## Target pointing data
[start]
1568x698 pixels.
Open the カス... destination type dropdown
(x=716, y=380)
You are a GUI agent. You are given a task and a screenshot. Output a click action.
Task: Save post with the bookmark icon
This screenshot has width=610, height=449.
[end]
## Exercise objective
Format all of the items above as a JSON list of strings, with one string per line and no blank lines.

## Complete answer
[
  "1568x698 pixels.",
  "Open the カス... destination type dropdown",
  "(x=716, y=380)",
  "You are a GUI agent. You are given a task and a screenshot. Output a click action.",
  "Task: Save post with the bookmark icon",
  "This screenshot has width=610, height=449."
]